**COMPLETE THE FOLLOWING**
1. In the message about case folding, which two default case-foldings are named?
2. Summarize the message about case folding in two sentences.

Re: Case folding

From: Richard Wordingham (richard.wordingham@ntlworld.com)
Date: Fri Jun 09 2006 - 10:04:19 CDT

  • Next message: Richard Wordingham: "Re: UTF-8 can be used for more than it is given credit"

    Philippe Verdy wrote on Friday, June 09, 2006 at 7:34 AM

    > From: "Mike" <mike-list@pobox.com>
    >>> To answer this question, ask yourself what would happen if you
    >>> uppercased the string "Straße" this way.

    >> I think I would get the right answer, "STRASSE" (if
    >> that is the "sharp S" I have learned about a few weeks
    >> back).

    > Wrong. The case folding of the sharp s is a sharp s. The standard case
    > folding does not convert any letter to uppercase.

    Is there a 'standard' case folding? There are two default case-foldings,
    the simple case-folding, and the full case-folding! The simple case-folding
    is as you state - the full case folding is to 'ss'. This results from the
    full upper-casing being 'SS', so Mike's answer is correct. Or are you
    saying that 'ffrench' should not match case-fold to the same as 'Ffrench'?
    (Incidentally, how should we handle the locale specific titlecasing here?

**DATA EXCERPT**
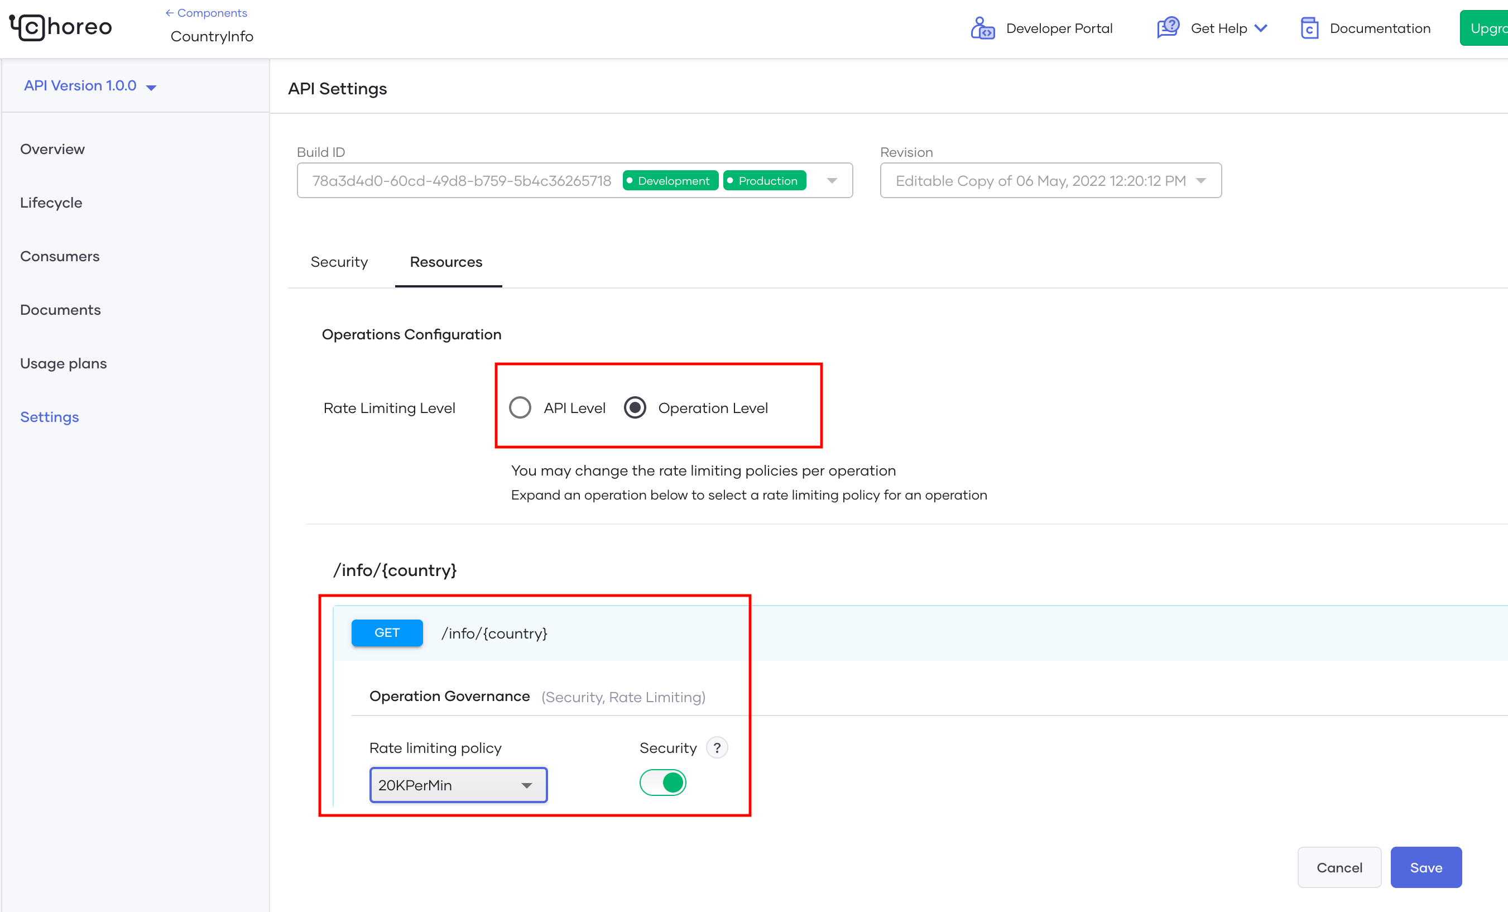Expand the Build ID dropdown arrow
Viewport: 1508px width, 912px height.
pos(831,181)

**THE RESPONSES**
1. The simple case-folding and the full case-folding.

2. Replying to Philippe Verdy's statement that the case folding of the sharp s is a sharp s, Richard Wordingham asks whether there is a "standard" case folding, noting that there are two default ones, simple and full. The simple case-folding works as Verdy states, but the full case-folding gives 'ss' because the full uppercasing is 'SS', so Mike's answer is correct.